There has been a lot of nonsense talked about the new mRNA vaccines, but one objection that seems well grounded is that they can be rather rough on people. Boosters, in particular, can make people quite sick for a couple of days and occasionally even put them in the hospital. This was apparent in the trial data when it first came out, and has only been confirmed since.

This effect is understandable if you look at the way they work.

The mRNA vaccines consist of “lipid nanoparticles” which have the mRNA enclosed in an outer “lipid” layer. That layer fuses with cell membranes (like two bubbles joining into one), introducing the mRNA into the cell, where it results in the production of proteins. This production is temporary: eventually the mRNA is scavenged (as all mRNA is), as are the proteins. But something about the process activates the immune system, making it learn that these new proteins are trouble.

It then reacts in two ways: by making antibodies against the protein, and by preparing to kill cells that express that protein. B cells multiply to do the former, and killer T cells multiply to do the latter.

Then suppose you get a booster shot. The antibodies you’ve made don’t see the mRNA particles: they recognize proteins, not the mRNA coding for them, and the mRNA is enclosed inside the lipid shell where antibodies can’t see it even if they did recognize it. But your cells still take up the mRNA and express the protein.

Your immune system then reacts by killing those cells. There can be a lot of those cells; they’re mainly at the injection site but there are also plenty in the liver and some in other places. Killing them produces substantial distress, as in what are called “flu-like symptoms”. This doesn’t happen in a first shot in someone immunologically naive to the virus, since the adaptive immune system takes at least a week to gear up, and by then the mRNA is long gone and cells are no longer displaying “kill me” signals. But it can happen in a first shot in someone who recently had the disease itself.

In contrast, a live-virus vaccine such as the measles vaccine, when injected into someone whose immune system is already all geared up to deal with it, gets glommed onto by antibodies and prevented from infecting cells. A killed-virus vaccine, of course, can’t even infect cells to begin with; likewise for a genetically-engineered-protein vaccine.

The remedy is simple: don’t boost with a mRNA vaccine too often, and don’t get vaccinated when you’ve recently had the disease. (And don’t make rules forcing others to do those things.) Vaccinate when you need it: when immunity is nonexistent or has waned considerably.

Or at least the remedy is simple in principle; what exactly “too often” is depends on age, with the elderly having weaker immune systems and thus being less likely to overreact. But there’s probably a reasonable compromise formula to be had; studies could be done to nail down the best compromise. More difficult would be determining whether you’ve recently had the disease: there are of course tests, but people often don’t bother with them, especially if their symptoms are mild.

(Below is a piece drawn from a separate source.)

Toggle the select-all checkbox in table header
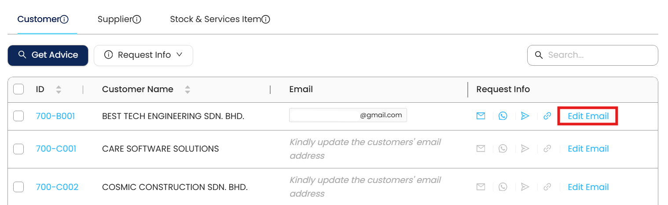The width and height of the screenshot is (668, 205). point(18,89)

This killing of our own cells happens each time we’re infected with a virus, so shouldn’t be regarded as dire or outrageous. But in large quantities it can be quite a nuisance, and it stresses the system, possibly provoking other disorders that were waiting to be provoked. It can’t, for instance, cause a heart attack, since heart attacks are the result of a disease process inside arterial walls which is years in the making. But it could provoke one in someone who was already on the brink of it. And just try telling the grieving family that it would have happened anyway! You might well be right, but that’ll hardly matter.